Although the depths of the financial crisis led to a frenzy of share trading activity in Q4 2008, equity traders woke up to a different world in 2009. Lower volumes and values combined to create treacherous trading conditions in which the optimum execution strategy was rarely certain.
According to figures from Thomson Reuters, the total turnover of European electronic equity trading, excluding over-the-counter transactions, plummeted to €7.5 billion in 2009, from just over €11.7 billion in 2008, with volumes dropping to 1.14 trillion in 2009 compared to 1.15 trillion in 2008. Although US share trading volume actually rose to 2.45 trillion in 2009 from 2.22 trillion in 2008, values tumbled to $55.5 billion from $75.6 billion, according to figures from NYSE Euronext.
In Europe, the decline in equity market volumes and values can be attributed to three factors working in tandem: institutional investors de-risking and opting for the safety of bonds; the fall of company valuations; and a drop in currency values, particularly sterling.
But it wasn’t all one-way traffic. This initial trend started to reverse in spring last year as institutional investors started to put their cash back to work. According to research by Credit Suisse’s Advanced Execution Services division, a temporary 6-7 week spike in Europe signalled the start of the reinvestment process. In addition, the last four or five months of 2009 witnessed more sustained trading, where investors were actively trying to capture alpha, rather than placing bets and holding.
The US tells a slightly different story. Although US companies suffered from a similar decline in valuations and the flight from equities, the prevalence of high-frequency trading, estimated to account for around two-thirds of US equity volumes, drove volumes higher at the beginning of the year.
“Many high-frequency traders are happiest when intraday volatility is high,” said Chris Marsh, head of Advanced Execution Services, trading and product development, Europe, Credit Suisse. “In the second half of the year, when volatility returned to more stable levels, high-frequency trading reduced in accordance with this.”
Many buy-side traders countered uncertainty and absence of liquidity with technology.
The 2009 annual benchmark study of US institutional equity trading from consultancy firm TABB Group noted that the use of algorithms increased to 31% in 2009, from 24% in 2008. Report author Laurie Berke identified the need to effectively manage unpredictable markets and fluctuating volumes as a probable cause.
Some observers have suggested that the continued fragmentation of liquidity away from primary exchanges during 2009 deepened the problems of trading in a low-volume environment, particularly in post-MiFID Europe.
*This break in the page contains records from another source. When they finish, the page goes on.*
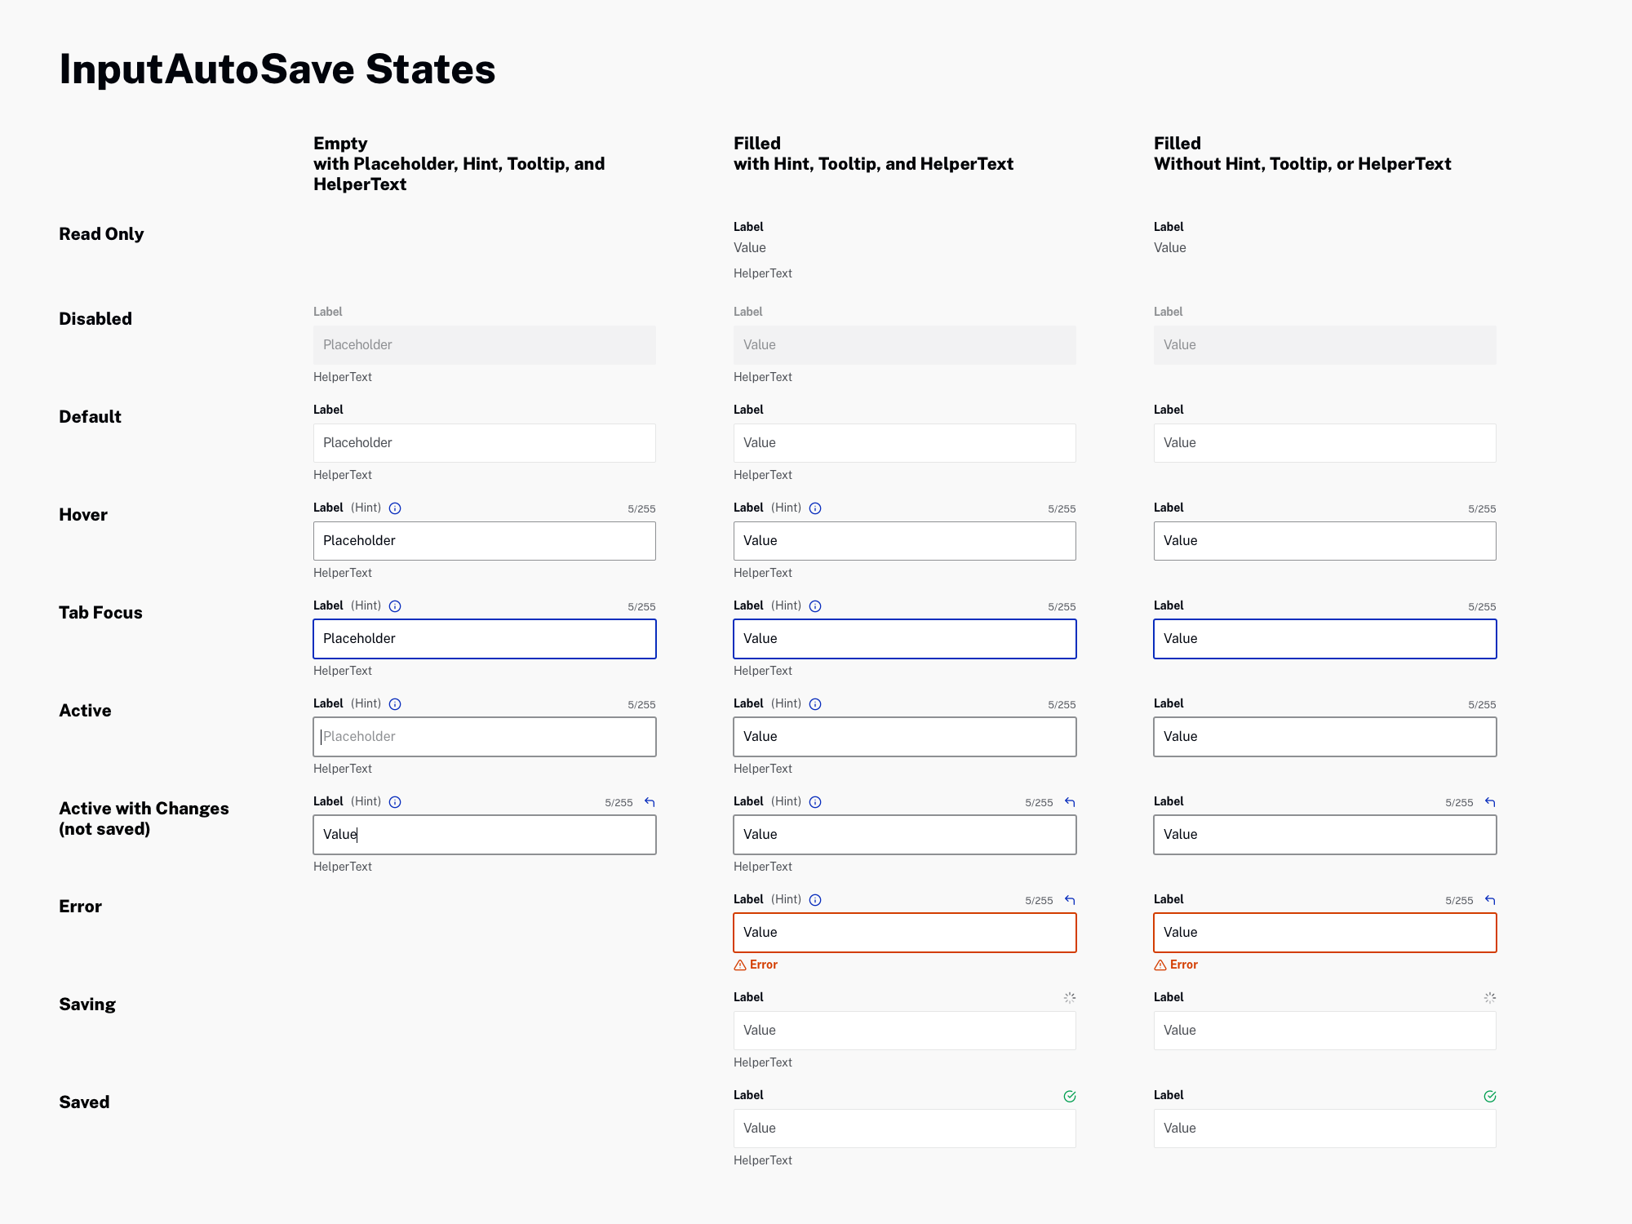Viewport: 1632px width, 1224px height.
Task: Click the Saved row Value input field
Action: 904,1128
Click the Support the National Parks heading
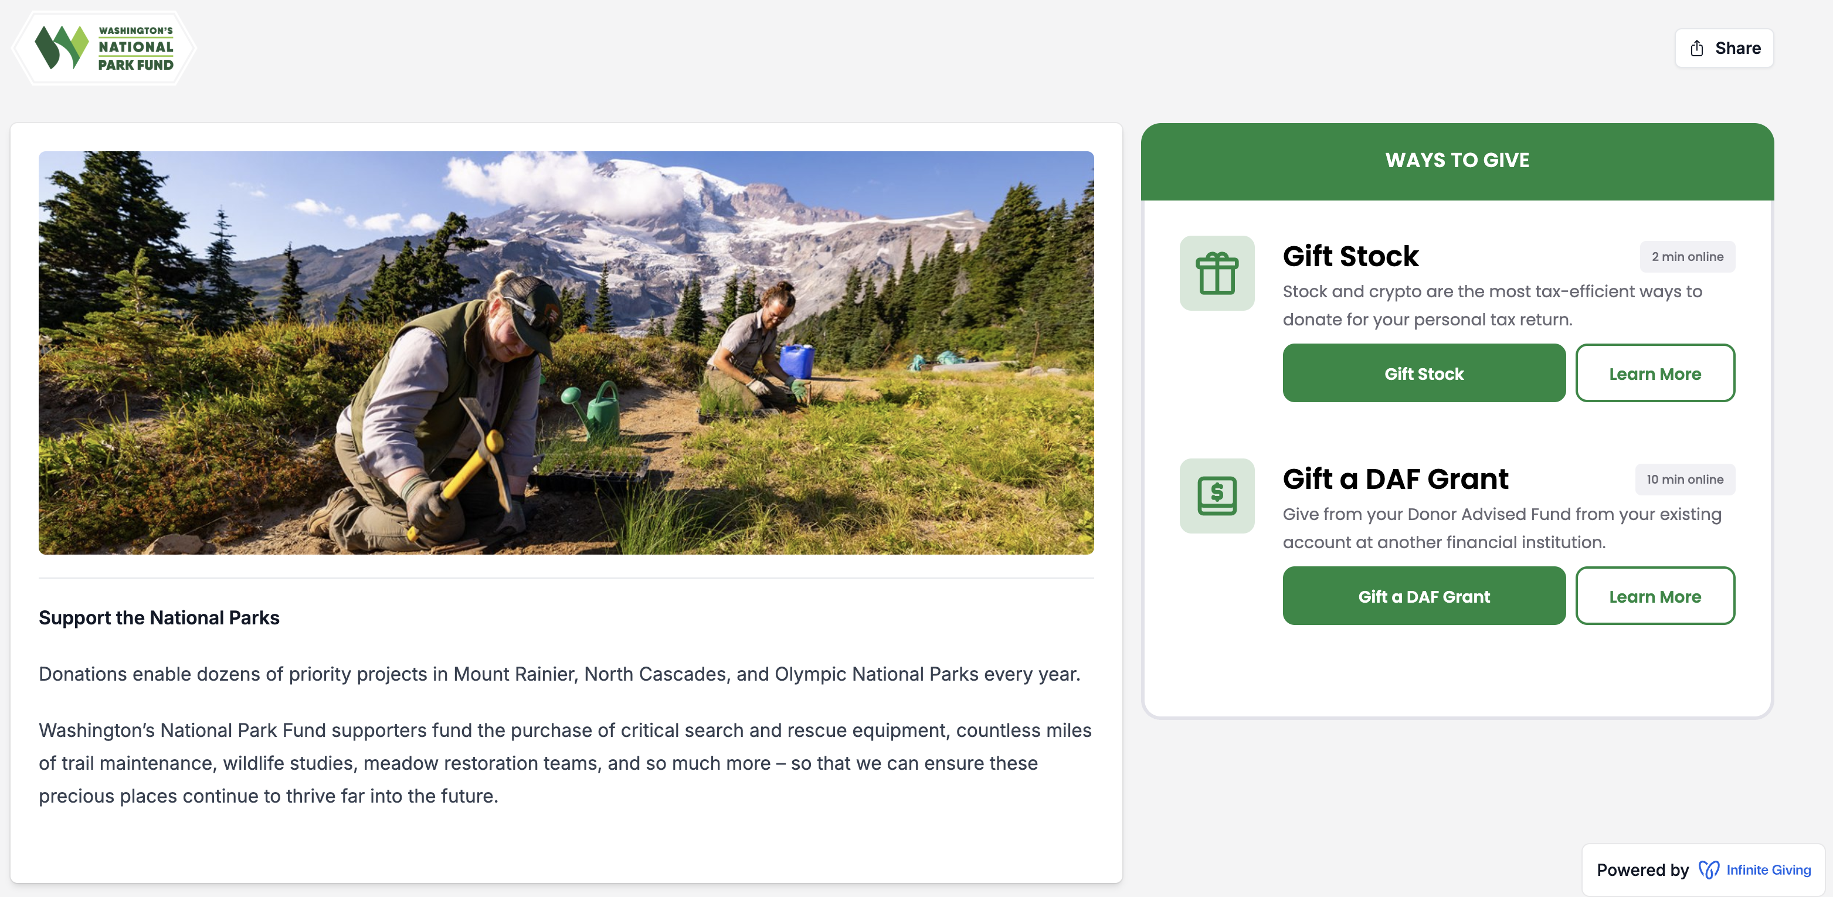The width and height of the screenshot is (1833, 897). pos(159,617)
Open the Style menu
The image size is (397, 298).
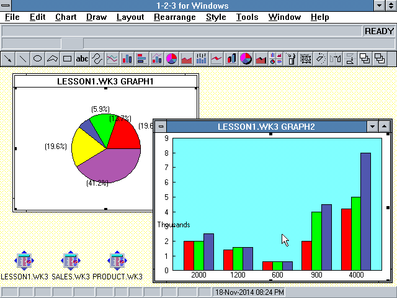(x=216, y=17)
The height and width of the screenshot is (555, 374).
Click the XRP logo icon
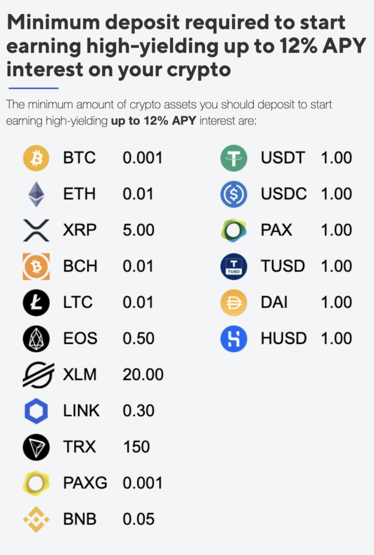click(x=36, y=230)
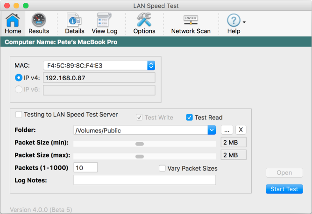Browse for folder with the ... button
This screenshot has height=214, width=312.
(x=227, y=130)
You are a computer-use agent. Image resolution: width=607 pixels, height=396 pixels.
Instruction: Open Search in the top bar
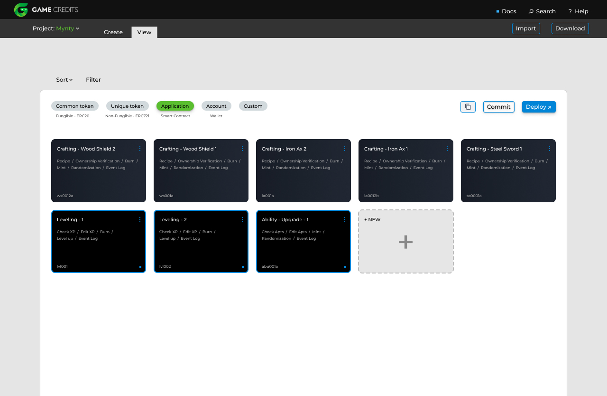point(542,11)
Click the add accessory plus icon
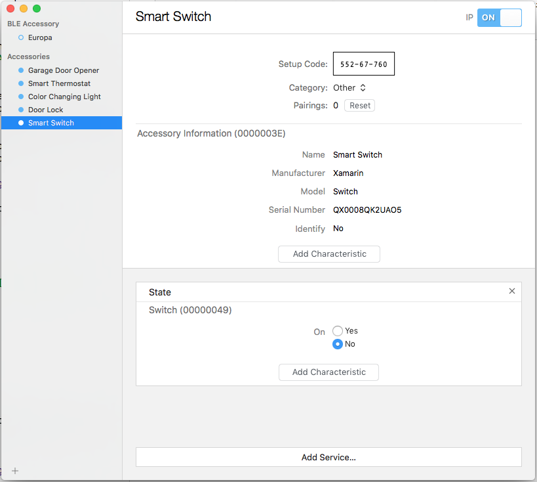This screenshot has width=537, height=482. point(14,470)
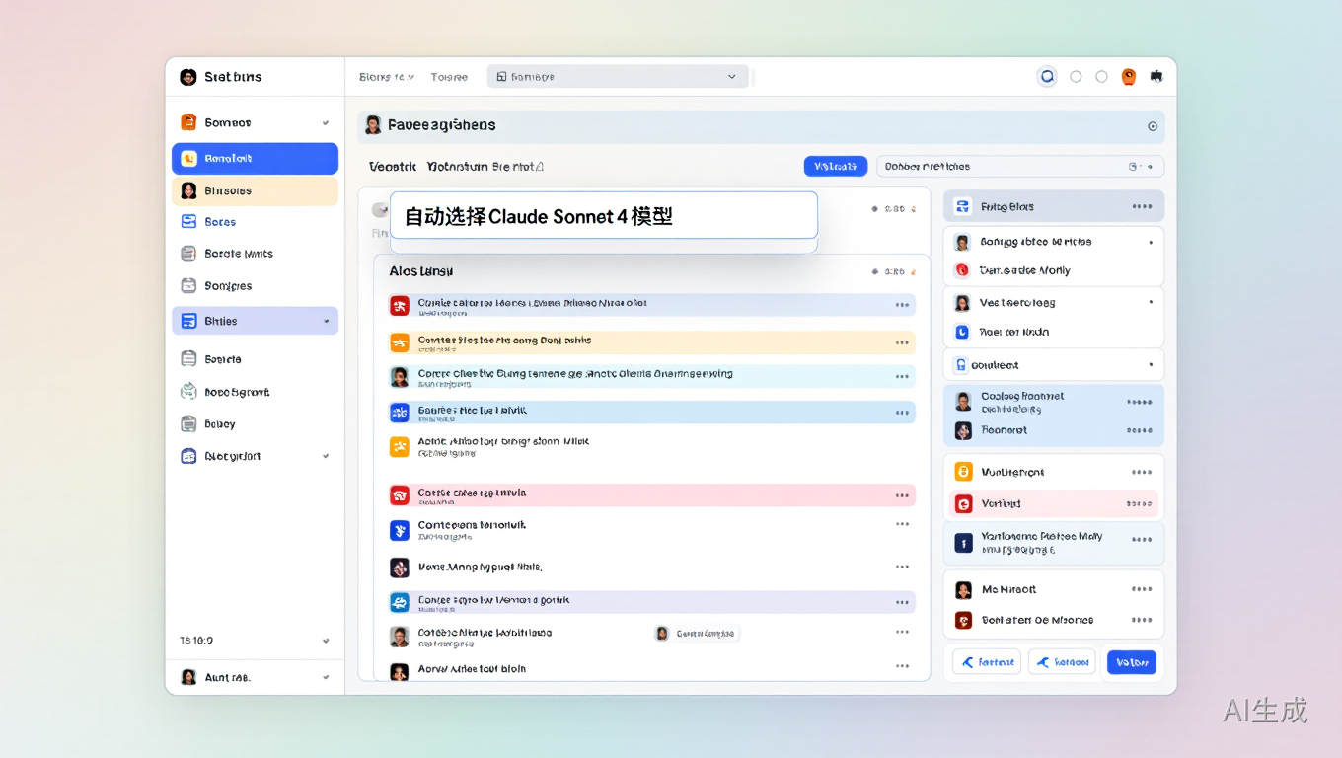Click the orange avatar icon in top-right toolbar
The image size is (1342, 758).
point(1129,76)
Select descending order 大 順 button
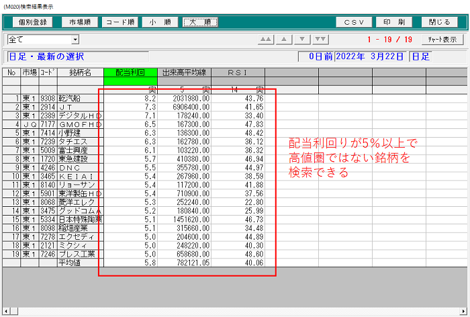 (x=200, y=22)
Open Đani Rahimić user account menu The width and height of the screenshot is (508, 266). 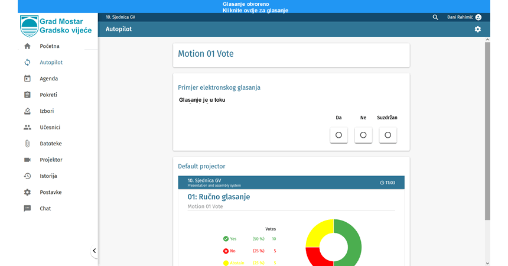point(464,18)
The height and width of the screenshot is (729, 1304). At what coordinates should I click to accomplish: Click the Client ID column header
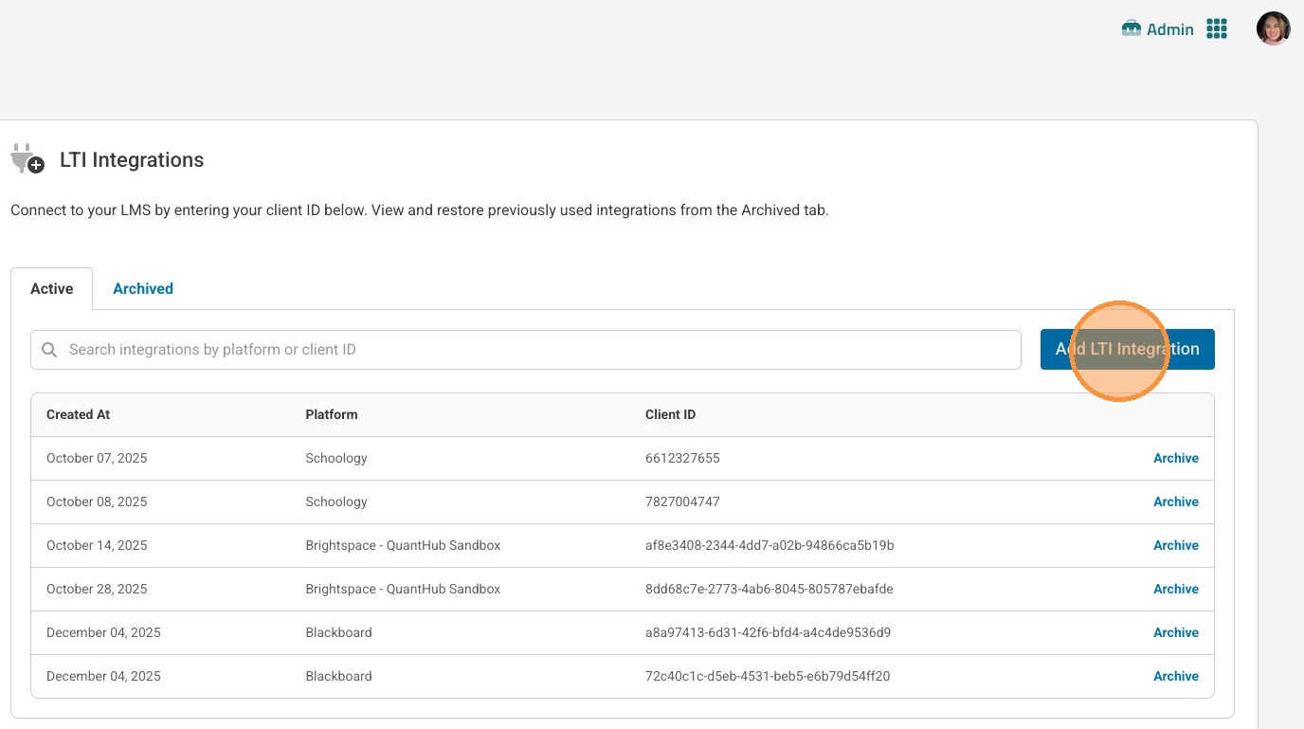(x=670, y=414)
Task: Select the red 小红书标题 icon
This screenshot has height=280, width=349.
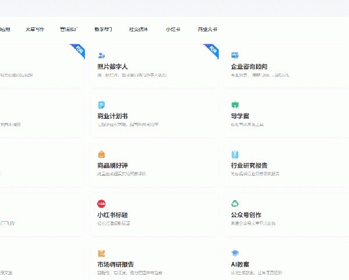Action: (x=102, y=204)
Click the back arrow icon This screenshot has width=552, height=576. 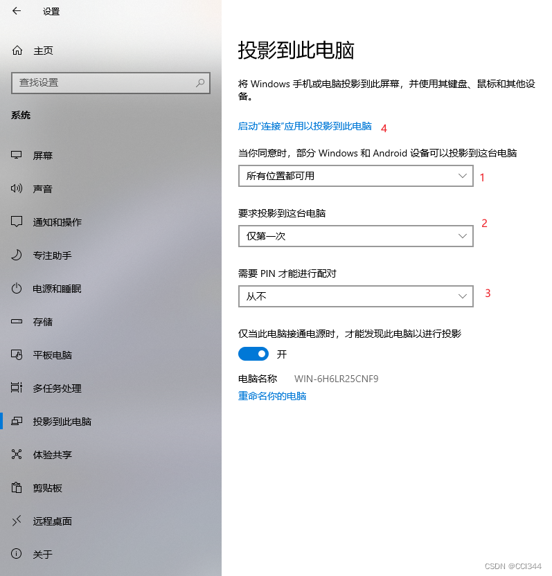[17, 11]
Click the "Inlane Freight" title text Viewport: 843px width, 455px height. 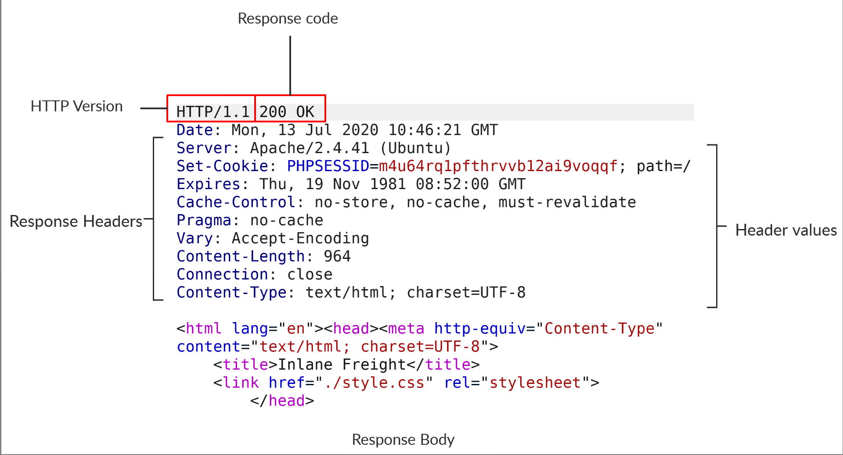341,365
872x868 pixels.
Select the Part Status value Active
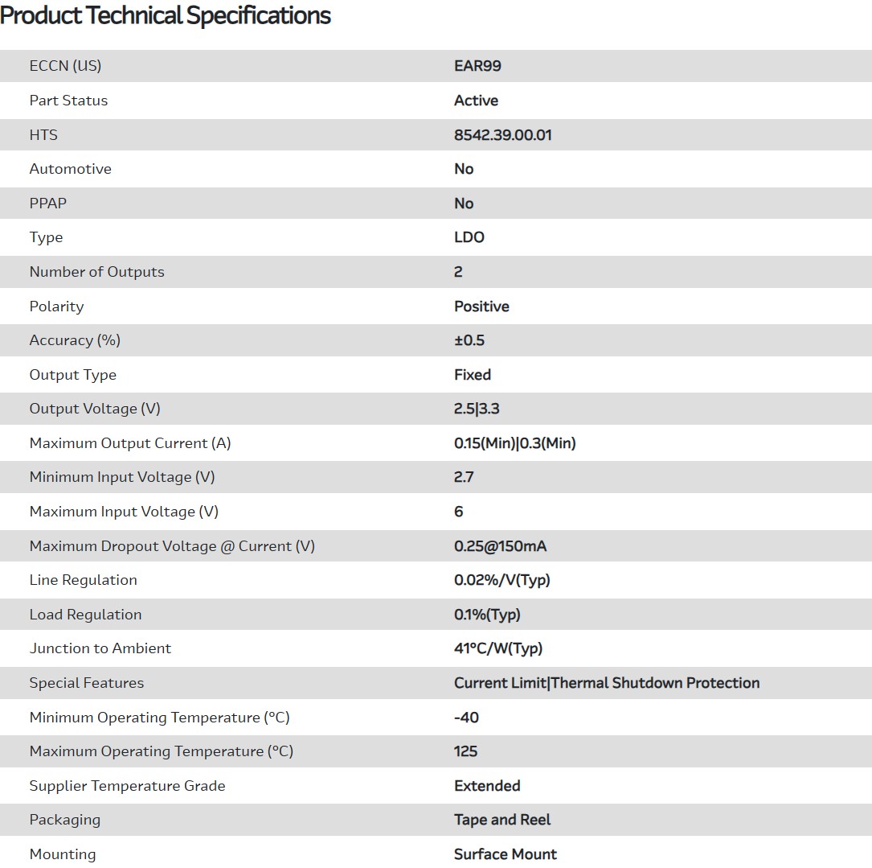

Maybe so. But, Rhodri Preece, director, capital markets policy, CFA Institute and author of research paper ‘Market Microstructure: The Impact of Fragmentation under the Markets in Financial Instruments Directive’, observes that the level of trading activity would not have necessarily accelerated the shift towards alternative trading venues.
“The study indicated a big spike in volatility and bid-ask spreads following the Lehman Brothers collapse,” says Preece. “When transaction volumes and notional values are lower, volatility may increase and fragmentation can accentuate this, but there is no evidence that fragmentation and falling trading volumes are linked.” Furthermore, Preece argues that the level of fragmentation is likely to be higher in a high-volume environment on account of the greater level of confidence among market participants.
Credit Suisse’s Marsh also points out that brokers’ smart order routing tools are helping the buy-side trader to identify liquidity across multiple venues, thereby offsetting any additional challenges that fragmentation may pose in a low-liquidity environment. Nevertheless, a prolonged slough in equity volume and values could force today’s electronic trading tools to break new ground in 2010.